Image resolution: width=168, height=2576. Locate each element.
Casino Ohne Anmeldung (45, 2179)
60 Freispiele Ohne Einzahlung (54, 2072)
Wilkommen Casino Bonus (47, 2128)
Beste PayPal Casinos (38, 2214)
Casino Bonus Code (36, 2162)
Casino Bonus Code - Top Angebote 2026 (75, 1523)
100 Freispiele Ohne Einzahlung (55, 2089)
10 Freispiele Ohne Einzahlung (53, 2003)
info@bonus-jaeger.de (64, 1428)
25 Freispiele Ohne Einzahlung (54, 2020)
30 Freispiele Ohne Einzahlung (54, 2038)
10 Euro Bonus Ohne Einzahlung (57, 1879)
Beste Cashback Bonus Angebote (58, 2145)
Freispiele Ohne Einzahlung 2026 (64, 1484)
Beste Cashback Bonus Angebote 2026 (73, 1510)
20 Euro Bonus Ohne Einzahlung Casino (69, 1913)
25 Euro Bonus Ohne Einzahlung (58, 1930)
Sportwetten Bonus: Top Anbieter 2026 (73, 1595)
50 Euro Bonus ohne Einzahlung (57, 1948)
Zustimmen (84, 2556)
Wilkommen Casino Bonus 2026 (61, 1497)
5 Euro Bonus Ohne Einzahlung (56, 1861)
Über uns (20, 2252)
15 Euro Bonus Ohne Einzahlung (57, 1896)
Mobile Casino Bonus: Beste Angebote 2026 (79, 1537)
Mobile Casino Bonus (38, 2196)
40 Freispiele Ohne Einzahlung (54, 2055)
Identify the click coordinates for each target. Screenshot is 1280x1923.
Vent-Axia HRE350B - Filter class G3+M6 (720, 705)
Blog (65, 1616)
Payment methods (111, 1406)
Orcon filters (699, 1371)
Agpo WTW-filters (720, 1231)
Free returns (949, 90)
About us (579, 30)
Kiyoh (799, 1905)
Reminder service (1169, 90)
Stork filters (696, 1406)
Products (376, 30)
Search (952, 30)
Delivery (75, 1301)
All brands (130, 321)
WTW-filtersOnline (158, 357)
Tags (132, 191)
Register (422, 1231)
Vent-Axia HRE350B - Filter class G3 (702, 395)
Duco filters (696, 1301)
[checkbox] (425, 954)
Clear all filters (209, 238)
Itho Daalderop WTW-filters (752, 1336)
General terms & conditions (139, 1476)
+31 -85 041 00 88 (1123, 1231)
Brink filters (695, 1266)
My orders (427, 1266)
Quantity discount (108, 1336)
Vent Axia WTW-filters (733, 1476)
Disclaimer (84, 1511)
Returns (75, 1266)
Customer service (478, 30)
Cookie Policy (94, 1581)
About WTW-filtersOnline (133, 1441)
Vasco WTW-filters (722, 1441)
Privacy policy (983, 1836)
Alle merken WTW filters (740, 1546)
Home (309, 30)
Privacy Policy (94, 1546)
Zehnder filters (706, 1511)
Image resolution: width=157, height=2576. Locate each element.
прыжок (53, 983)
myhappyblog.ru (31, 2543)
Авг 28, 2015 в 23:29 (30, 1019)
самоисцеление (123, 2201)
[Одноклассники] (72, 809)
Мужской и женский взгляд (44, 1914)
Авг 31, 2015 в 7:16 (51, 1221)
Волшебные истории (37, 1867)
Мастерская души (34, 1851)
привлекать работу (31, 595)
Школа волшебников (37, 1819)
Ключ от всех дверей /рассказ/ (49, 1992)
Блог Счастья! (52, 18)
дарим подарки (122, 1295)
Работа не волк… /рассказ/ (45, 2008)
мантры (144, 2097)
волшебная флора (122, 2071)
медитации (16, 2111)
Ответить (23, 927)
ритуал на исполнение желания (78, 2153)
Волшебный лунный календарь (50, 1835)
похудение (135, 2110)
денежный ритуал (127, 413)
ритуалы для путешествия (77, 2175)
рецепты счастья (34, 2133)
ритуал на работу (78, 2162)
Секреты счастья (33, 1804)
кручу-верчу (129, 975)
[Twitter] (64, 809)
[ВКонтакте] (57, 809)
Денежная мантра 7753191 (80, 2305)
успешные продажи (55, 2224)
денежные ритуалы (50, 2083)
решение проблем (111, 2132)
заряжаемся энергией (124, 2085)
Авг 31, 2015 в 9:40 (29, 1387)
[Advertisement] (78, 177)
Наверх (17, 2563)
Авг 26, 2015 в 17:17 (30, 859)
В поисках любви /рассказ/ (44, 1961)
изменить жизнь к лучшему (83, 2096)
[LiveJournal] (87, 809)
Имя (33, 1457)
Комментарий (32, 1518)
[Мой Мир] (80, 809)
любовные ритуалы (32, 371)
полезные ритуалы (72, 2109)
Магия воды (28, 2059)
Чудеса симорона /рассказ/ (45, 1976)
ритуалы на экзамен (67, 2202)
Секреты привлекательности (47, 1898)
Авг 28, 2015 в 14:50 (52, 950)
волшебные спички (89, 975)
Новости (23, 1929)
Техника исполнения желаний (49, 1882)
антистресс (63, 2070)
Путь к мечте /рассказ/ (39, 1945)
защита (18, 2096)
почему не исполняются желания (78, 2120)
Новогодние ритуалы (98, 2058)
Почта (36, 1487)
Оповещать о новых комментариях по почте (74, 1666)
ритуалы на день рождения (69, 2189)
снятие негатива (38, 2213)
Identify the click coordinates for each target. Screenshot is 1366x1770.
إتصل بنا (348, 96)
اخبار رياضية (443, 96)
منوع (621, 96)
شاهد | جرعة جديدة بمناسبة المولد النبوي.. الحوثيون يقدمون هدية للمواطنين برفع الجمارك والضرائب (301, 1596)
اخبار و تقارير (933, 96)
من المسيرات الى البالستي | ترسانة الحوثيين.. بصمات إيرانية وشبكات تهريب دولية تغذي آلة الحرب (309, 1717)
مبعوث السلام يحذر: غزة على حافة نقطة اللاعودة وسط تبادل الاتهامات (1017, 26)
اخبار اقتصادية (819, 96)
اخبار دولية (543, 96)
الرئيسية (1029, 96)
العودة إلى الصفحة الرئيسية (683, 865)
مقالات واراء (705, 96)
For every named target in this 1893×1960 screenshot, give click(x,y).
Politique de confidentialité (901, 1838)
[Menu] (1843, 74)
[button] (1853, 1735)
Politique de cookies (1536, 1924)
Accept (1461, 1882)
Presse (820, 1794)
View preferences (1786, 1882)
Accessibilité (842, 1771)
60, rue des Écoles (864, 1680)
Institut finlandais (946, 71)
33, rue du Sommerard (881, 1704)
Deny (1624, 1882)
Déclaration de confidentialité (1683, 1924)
■ ■ ■
### Exercise goal
Begin with the first line of the listing and copy exactly through the line that contains "Casino Bonus Code - Top", please, keeping both ends and leaving out everything after.

### Your response
Image resolution: width=168, height=2576. Locate each element.
Casino Ohne Anmeldung (45, 2179)
60 Freispiele Ohne Einzahlung (54, 2072)
Wilkommen Casino Bonus (47, 2128)
Beste PayPal Casinos (38, 2214)
Casino Bonus Code (36, 2162)
Casino Bonus Code - Top Angebote 2026 (75, 1523)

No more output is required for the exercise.